Dataset records
::::::

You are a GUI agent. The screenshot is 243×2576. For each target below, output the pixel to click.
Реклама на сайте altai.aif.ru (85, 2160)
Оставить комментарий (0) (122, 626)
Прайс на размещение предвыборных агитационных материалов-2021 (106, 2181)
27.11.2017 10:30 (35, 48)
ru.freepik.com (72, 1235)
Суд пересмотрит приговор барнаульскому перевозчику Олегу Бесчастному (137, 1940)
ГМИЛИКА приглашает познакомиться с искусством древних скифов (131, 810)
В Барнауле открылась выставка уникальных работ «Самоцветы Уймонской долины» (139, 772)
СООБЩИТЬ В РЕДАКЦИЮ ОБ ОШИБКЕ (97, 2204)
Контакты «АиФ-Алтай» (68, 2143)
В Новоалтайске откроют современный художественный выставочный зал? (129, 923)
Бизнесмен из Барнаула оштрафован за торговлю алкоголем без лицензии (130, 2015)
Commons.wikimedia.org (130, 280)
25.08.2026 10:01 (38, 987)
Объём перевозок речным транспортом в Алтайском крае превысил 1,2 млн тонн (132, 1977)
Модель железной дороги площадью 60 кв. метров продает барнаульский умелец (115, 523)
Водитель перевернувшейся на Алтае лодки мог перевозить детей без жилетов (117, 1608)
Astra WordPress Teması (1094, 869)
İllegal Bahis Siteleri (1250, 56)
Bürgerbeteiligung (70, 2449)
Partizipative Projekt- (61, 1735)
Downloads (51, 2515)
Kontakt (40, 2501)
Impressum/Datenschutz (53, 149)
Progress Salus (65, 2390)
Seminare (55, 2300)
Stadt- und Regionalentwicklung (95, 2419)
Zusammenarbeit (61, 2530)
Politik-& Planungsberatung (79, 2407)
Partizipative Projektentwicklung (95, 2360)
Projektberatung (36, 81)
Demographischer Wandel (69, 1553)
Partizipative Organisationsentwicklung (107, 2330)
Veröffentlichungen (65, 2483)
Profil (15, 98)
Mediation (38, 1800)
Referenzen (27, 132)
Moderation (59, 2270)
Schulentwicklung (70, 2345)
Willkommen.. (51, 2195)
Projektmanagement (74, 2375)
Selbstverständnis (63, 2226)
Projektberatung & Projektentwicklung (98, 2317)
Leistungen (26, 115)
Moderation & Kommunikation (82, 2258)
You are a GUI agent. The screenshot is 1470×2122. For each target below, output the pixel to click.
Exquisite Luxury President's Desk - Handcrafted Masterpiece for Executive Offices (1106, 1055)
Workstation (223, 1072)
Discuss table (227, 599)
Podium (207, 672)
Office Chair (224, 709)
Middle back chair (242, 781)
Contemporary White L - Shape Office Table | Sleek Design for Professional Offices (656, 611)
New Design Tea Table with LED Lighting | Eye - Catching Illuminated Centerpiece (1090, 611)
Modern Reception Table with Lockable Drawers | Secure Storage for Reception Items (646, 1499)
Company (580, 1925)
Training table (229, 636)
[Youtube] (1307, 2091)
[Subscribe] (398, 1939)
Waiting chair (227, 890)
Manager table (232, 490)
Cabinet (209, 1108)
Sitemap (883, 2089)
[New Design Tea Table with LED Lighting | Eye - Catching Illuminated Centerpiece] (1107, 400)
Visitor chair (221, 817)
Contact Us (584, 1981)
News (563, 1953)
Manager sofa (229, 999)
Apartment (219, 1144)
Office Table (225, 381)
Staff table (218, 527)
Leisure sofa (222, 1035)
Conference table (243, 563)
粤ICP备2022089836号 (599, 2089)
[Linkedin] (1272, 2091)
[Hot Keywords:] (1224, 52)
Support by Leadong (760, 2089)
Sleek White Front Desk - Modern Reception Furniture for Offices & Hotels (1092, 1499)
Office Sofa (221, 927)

::::::

EXERCISE PROMPT: Starting at the line above that contains "Mediation (38, 1800)", repeat each line exactly up to and including the line that contains "Manager table (232, 490)", and stop there.

PROBLEM SOLUTION:
Mediation (38, 1800)
Referenzen (27, 132)
Moderation (59, 2270)
Schulentwicklung (70, 2345)
Willkommen.. (51, 2195)
Projektmanagement (74, 2375)
Selbstverständnis (63, 2226)
Projektberatung & Projektentwicklung (98, 2317)
Leistungen (26, 115)
Moderation & Kommunikation (82, 2258)
You are a GUI agent. The screenshot is 1470×2122. For each target below, output the pixel to click.
Exquisite Luxury President's Desk - Handcrafted Masterpiece for Executive Offices (1106, 1055)
Workstation (223, 1072)
Discuss table (227, 599)
Podium (207, 672)
Office Chair (224, 709)
Middle back chair (242, 781)
Contemporary White L - Shape Office Table | Sleek Design for Professional Offices (656, 611)
New Design Tea Table with LED Lighting | Eye - Catching Illuminated Centerpiece (1090, 611)
Modern Reception Table with Lockable Drawers | Secure Storage for Reception Items (646, 1499)
Company (580, 1925)
Training table (229, 636)
[Youtube] (1307, 2091)
[Subscribe] (398, 1939)
Waiting chair (227, 890)
Manager table (232, 490)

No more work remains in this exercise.